Les années 1970 furent celles d’un passage de pouvoir entre des grands studios en crise et des réalisateurs affichant leur indépendance tout en remplissant les salles. Redford y a aisément trouvé sa place, comme acteur puis en tant que réalisateur. Dans une position militante aussi, quand il a créé le festival de Sundance et l’Institut du même nom, et en a fait l’un des points névralgiques de la création cinématographique indépendante. Ou lors d’actions pour ses causes d’élection: les Native Americans (les descendants des peuples indiens), la prise de conscience écologique et les droits des minorités LGBTQIA+. Le séducteur épanoui dans l’âge mûr de Out of Africa (1985) n’ayant jamais cessé d’affirmer sa sensibilité anticonservatrice.

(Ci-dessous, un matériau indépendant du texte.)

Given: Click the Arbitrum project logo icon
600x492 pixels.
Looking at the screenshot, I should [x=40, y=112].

Alors qu’il a occupé les sommets du box-office et de la reconnaissance critique durant plus d’une décennie, Robert Redford n’a jamais reçu l’Oscar du meilleur acteur (on lui en offrit un «d’honneur», traduisez «de consolation», en 2002). Et il n’a été nommé qu’une seule fois, en 1973, pour L’Arnaque. Comment expliquer cette absence sinon par le style et le jeu éminemment discrets d’un comédien n’ayant jamais tâté de la méthode Actors Studio ni cherché le «rôle à Oscar», l’hyperperformance, qui a permis à quelques-uns de ses contemporains d’emporter la statuette?
Il laisse derrière lui une vaste carrière, riche de choix avisés et de refus étonnants.

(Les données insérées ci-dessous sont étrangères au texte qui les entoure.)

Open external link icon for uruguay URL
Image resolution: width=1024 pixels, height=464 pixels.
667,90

En regard des exploits couronnés d’un Dustin Hoffman (Rain Man), d’un Marlon Brando (Le Parrain), d’un Jack Nicholson (Vol au-dessus d’un nid de coucou), d’un Jon Voight (Retour) ou d’un Robert De Niro (Raging Bull), le beau Robert n’a jamais joué de personnage extrême ni tenté une composition borderline. Il aime surtout jouer des êtres ordinaires confrontés à des situations extraordinaires. Des Ordinary People, pour citer le titre de son premier film en tant que réalisateur, véritable triomphe aux… Oscars, remportant quatre statuettes dont celles récompensant le meilleur film et le meilleur réalisateur! Cette chronique de la décomposition d’une famille bourgeoise sous le coup de la mort d’un fils est d’une sobre mais impressionnante modernité. Redford y filme comme il jouait pour la caméra des autres: sans effet ni afféterie, recherchant la justesse dans la simplicité. Il ajoutera huit autres réalisations à ce remarquable début, notamment L’Homme qui murmurait à l’oreille des chevaux, son plus grand succès commercial derrière la caméra. «En tant que réalisateur, je ne m’aimerais pas comme acteur; et en tant qu’acteur, je ne m’aimerais pas comme réalisateur», déclara-t-il un jour avec un soupçon de modeste ironie. Pourtant, l’un et l’autre n’ont cessé de porter les mêmes valeurs.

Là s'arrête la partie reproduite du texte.